Microbiote et naissance
Lors de la naissance, le mode d’accouchement détermine la primo-colonisation bactérienne du tractus gastro-intestinal du nouveau-né, stérile à la naissance. Ainsi, l’enfant né par voie basse est d’abord colonisé par des bactéries d’origine maternelle, en particulier des bactéries vaginales, fécales ou cutanées.
Ensuite, les intestins du nouveau-né sont rapidement colonisés par les bactéries de l’environnement, essentiellement des Escherichia coli et des streptocoques, puis par celles contenues dans son alimentation, à base de lait, notamment les bifidobactéries et les lactobacilles.
Avec le temps, d’autres genres bactériens s’installent dans le tractus intestinal comme Bacteroides et Eubacterium. L’âge du sevrage est une étape transitoire qui induit de forts changements dans la composition du microbiote par l’introduction d’aliments solides et variés (légumes, féculents). Le microbiote intestinal d’un enfant, stabilisé après le sevrage, est considéré comme étant en équilibre entre les deuxième et troisième années.
Accouchement par voie basse ou la césarienne ?
En lisant le paragraphe d’avant nous avons constaté que l’accouchement par voie basse apportait des bactéries essentielles aux nouveaux-nés mais que devons-nous penser de l’accouchement par césarienne ?

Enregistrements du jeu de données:
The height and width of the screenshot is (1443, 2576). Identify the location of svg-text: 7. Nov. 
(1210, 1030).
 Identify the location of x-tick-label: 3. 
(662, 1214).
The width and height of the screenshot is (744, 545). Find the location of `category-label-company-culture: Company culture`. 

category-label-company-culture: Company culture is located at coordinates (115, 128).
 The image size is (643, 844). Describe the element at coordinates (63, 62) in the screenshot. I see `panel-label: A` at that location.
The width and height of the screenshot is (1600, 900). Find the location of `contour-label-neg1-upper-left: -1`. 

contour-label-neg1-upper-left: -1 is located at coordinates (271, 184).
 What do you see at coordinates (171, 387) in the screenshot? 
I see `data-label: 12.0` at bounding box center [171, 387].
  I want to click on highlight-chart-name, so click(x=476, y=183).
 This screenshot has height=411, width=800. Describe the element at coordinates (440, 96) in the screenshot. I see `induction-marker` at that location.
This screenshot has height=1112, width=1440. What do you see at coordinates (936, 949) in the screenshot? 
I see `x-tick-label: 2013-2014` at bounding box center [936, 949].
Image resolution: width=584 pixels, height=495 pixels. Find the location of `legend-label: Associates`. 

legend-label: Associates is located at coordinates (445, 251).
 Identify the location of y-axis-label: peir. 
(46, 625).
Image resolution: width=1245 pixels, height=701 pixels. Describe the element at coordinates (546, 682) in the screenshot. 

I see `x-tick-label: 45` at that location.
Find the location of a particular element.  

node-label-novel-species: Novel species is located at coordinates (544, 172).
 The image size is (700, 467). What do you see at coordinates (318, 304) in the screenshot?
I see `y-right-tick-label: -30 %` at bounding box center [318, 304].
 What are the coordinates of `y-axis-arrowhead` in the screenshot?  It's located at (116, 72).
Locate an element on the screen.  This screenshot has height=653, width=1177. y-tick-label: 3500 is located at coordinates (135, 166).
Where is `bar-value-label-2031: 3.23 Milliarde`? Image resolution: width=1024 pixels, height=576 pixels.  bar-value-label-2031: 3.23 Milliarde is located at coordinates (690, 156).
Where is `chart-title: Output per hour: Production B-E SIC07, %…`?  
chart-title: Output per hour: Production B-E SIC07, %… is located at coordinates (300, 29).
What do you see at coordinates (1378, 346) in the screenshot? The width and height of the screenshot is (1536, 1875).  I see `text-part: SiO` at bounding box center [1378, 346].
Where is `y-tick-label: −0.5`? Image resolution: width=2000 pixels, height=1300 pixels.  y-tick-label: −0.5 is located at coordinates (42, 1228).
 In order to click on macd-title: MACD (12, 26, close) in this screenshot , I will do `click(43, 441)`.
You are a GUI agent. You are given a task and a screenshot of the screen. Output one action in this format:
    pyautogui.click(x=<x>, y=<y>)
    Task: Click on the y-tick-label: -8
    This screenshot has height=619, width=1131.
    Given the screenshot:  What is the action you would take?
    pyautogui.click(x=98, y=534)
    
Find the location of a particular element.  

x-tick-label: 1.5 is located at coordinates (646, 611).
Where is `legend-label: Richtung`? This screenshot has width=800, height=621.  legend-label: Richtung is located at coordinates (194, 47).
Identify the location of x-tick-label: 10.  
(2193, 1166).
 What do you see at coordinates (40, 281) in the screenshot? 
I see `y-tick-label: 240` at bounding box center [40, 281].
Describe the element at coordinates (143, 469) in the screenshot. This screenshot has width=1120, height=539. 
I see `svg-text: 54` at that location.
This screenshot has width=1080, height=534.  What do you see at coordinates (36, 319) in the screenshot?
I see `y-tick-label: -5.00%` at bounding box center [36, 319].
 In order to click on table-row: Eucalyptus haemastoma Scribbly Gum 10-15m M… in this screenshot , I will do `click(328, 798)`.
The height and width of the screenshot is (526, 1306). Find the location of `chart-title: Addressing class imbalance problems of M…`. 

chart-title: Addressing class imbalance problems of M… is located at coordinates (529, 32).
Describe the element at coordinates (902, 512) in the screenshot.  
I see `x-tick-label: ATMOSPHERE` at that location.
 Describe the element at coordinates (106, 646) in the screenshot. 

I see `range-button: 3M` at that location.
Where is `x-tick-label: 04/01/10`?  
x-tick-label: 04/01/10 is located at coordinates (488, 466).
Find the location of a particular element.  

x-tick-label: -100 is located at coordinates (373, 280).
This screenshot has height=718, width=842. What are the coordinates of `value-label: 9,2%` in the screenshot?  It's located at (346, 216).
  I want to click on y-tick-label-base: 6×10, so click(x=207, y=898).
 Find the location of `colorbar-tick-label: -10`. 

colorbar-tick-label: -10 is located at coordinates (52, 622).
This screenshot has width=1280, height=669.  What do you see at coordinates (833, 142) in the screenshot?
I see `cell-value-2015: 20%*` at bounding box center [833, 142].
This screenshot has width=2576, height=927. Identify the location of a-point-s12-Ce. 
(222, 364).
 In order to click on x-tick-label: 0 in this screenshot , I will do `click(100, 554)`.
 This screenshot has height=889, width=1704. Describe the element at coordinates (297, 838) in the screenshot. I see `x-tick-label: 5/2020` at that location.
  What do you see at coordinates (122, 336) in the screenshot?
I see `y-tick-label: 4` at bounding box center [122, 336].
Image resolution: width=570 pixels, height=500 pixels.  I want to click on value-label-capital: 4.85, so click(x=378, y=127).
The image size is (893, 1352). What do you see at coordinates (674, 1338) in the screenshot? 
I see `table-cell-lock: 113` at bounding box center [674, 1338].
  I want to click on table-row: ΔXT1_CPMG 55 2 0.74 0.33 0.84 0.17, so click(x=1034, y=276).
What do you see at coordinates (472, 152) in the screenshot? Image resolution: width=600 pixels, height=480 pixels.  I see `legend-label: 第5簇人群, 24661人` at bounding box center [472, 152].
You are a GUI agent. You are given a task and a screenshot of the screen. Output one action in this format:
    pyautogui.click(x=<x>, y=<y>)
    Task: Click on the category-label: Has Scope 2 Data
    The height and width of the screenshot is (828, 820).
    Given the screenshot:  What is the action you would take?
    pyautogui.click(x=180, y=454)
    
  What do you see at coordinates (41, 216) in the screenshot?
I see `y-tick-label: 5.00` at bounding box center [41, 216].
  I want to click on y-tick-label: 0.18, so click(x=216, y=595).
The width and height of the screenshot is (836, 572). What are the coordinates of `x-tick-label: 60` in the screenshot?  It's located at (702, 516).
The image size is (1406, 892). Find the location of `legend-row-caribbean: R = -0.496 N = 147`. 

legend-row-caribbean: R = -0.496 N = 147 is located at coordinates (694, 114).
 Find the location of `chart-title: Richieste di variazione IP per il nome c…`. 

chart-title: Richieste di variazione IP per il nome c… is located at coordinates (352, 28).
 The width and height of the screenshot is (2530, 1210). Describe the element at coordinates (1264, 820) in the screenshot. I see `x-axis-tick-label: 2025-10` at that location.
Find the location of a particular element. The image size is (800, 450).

▶ Énoncé 1
D'après le texte sur le microbiote et la naissance, à quel moment le microbiote intestinal d'un enfant est-il considéré comme étant en équilibre ?
▶ Énoncé 2
Rédigez la suite du texte sur le microbiote et la naissance à partir de sa dernière phrase.

▶ Réponse de l'exercice 1
Entre la deuxième et la troisième année.

▶ Réponse de l'exercice 2
Lors d’une césarienne, le nourrisson n’entre pas en contact avec le microbiote intestinal et vaginal mais il rentre en contact avec le microbiote cutané de sa mère. Le nouveau-né est alors confronté à des bactéries dangereuses (staphylocoque doré).
Cependant, environ 50% de la population est porteur de ce dernier mais ils sont en très bonne santé. Le staphylocoque doré peut provoquer des infections plus ou moins graves chez les nourrissons. De plus, ces derniers ne vont pas ingérer les mêmes bactéries que ceux nés par voie basse ou voie naturelle. Cela peut donc expliquer les
nombreuses allergies et intolérances de plus en plus présentes dans notre société.
A ce jour, de nombreuses recherches montrent que les nouveaux-nés développent leur microbiote bien avant leur naissance : dans le ventre maternel. Il ne faut pas oublier que l’allaitement maternel et la diversification alimentaire jouent un rôle majeur dans le développement de la flore intestinale.